__Material supplied__
━━━━━━━━━━━━━━━━━━━━━━━━━━━━━━

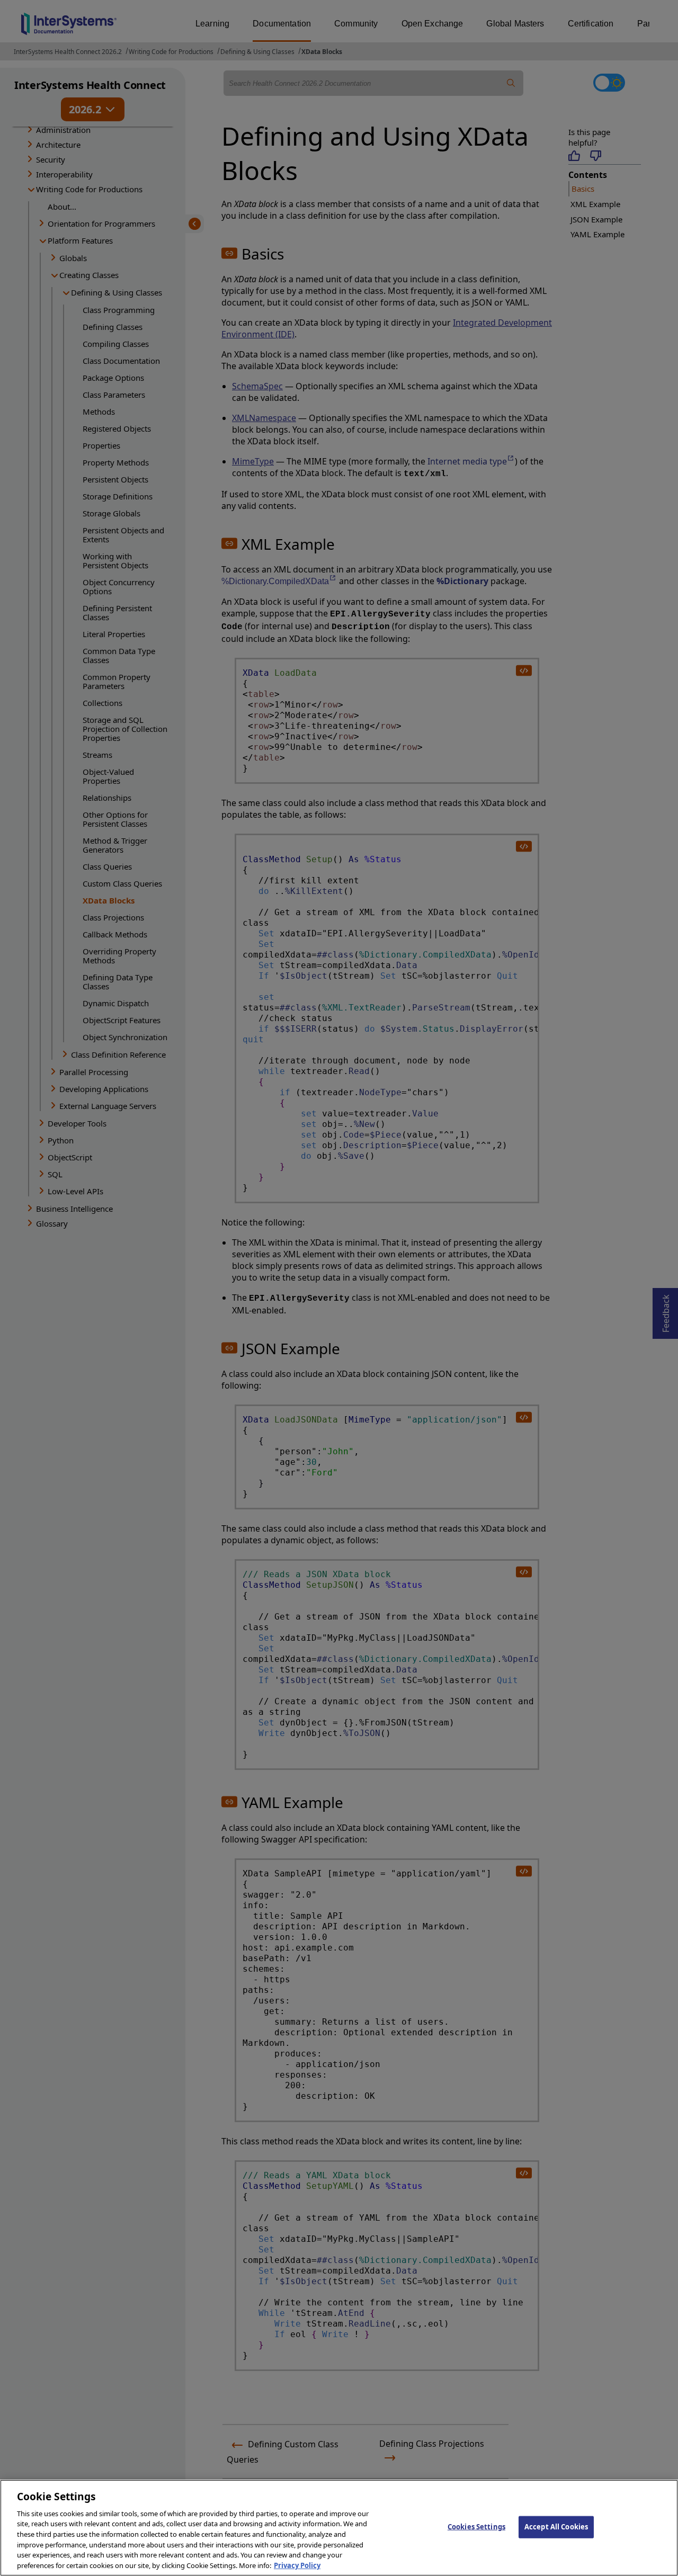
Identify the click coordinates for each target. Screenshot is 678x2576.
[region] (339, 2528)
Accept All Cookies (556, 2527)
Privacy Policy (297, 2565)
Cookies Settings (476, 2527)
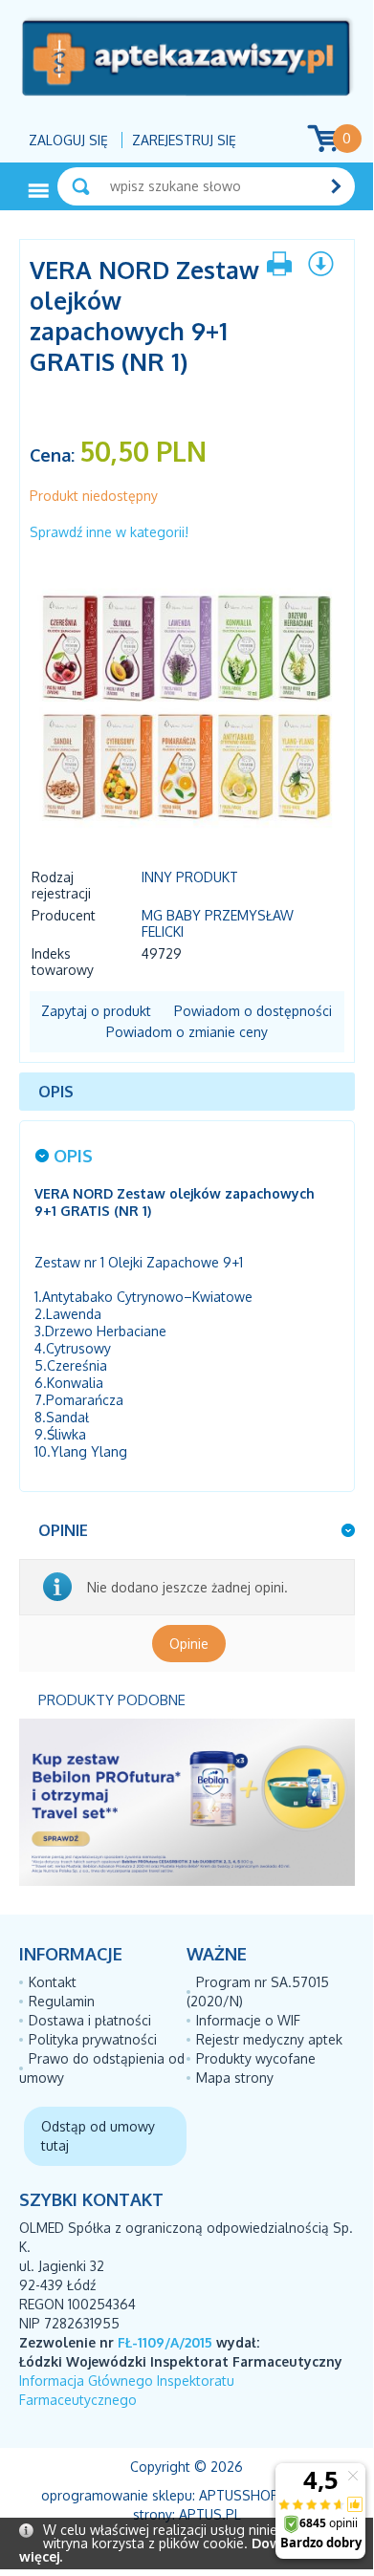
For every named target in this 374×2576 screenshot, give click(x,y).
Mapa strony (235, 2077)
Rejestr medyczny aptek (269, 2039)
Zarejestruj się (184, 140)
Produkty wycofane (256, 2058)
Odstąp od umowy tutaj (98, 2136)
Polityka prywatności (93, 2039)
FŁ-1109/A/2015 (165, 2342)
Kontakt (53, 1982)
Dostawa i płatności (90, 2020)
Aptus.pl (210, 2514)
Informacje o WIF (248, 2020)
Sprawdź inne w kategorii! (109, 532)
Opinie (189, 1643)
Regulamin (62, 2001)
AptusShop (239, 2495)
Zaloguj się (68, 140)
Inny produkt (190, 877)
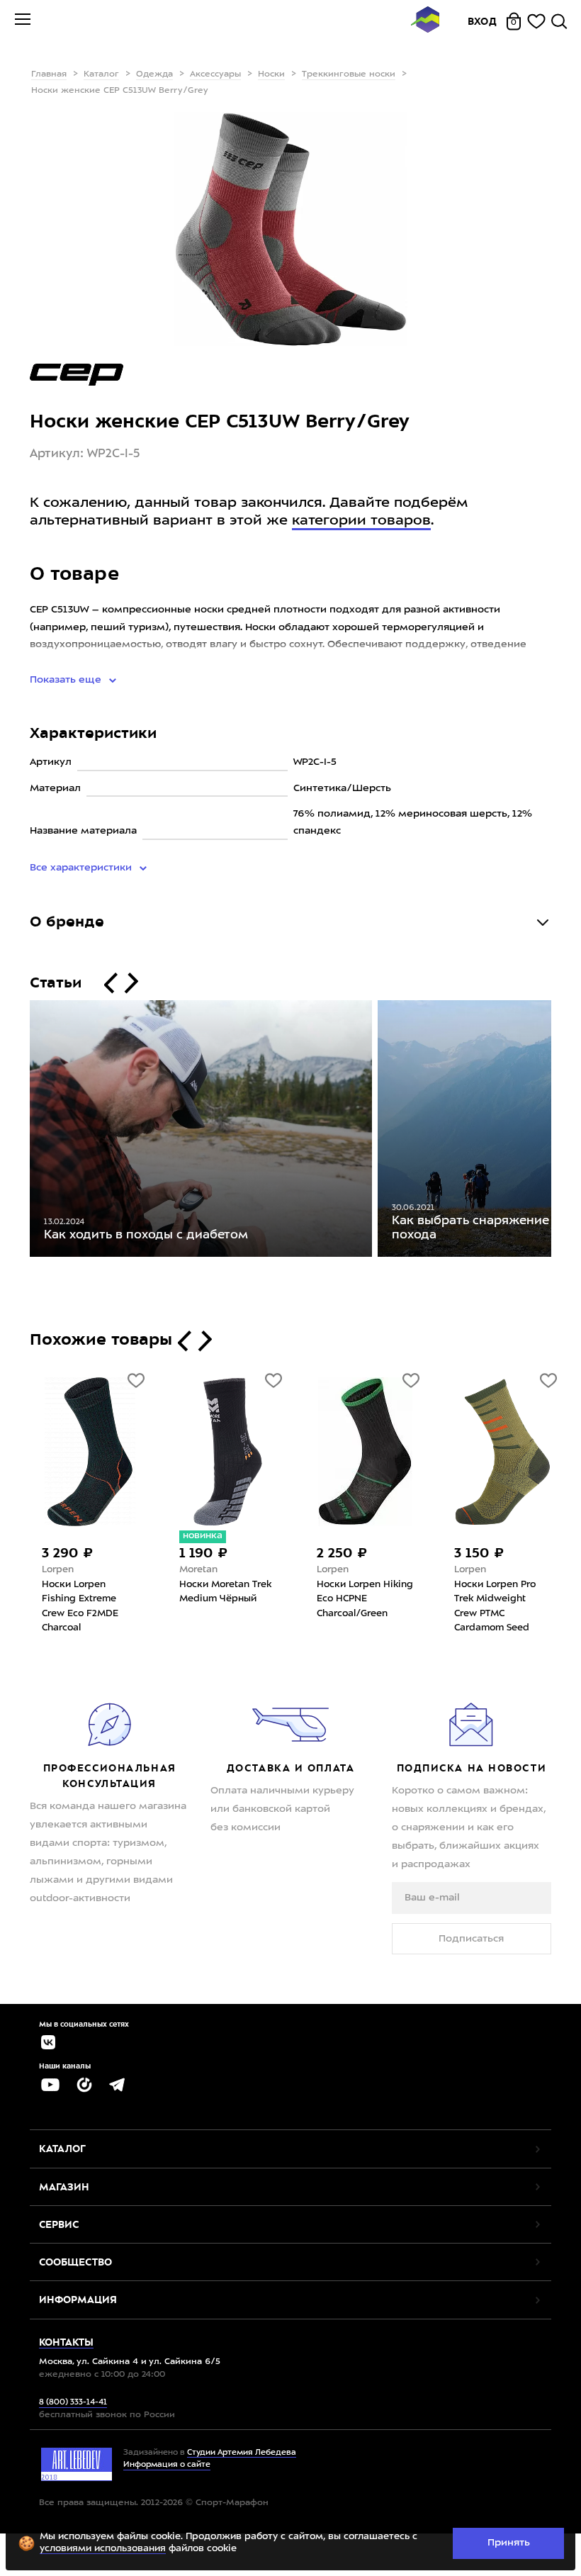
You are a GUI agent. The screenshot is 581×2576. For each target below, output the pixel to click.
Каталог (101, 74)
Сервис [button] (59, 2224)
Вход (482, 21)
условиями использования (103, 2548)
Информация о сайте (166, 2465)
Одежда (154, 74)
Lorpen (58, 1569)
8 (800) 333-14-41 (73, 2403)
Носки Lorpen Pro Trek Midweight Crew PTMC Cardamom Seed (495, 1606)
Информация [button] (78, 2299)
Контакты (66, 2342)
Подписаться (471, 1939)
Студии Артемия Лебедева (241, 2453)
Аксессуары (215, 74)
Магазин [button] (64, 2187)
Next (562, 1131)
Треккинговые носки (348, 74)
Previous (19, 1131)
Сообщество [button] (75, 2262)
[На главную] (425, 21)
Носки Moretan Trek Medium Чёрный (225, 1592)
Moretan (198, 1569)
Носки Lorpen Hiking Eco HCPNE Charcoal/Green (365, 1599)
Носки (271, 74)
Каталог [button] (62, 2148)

━━━━━━━━━━━━━━━━━━━━━━━━━━━━━━

__Work instruction__
Among the records, find the lines that contain "Trek" and copy each of them.

__Result below__
Носки Lorpen Pro Trek Midweight Crew PTMC Cardamom Seed (495, 1606)
Носки Moretan Trek Medium Чёрный (225, 1592)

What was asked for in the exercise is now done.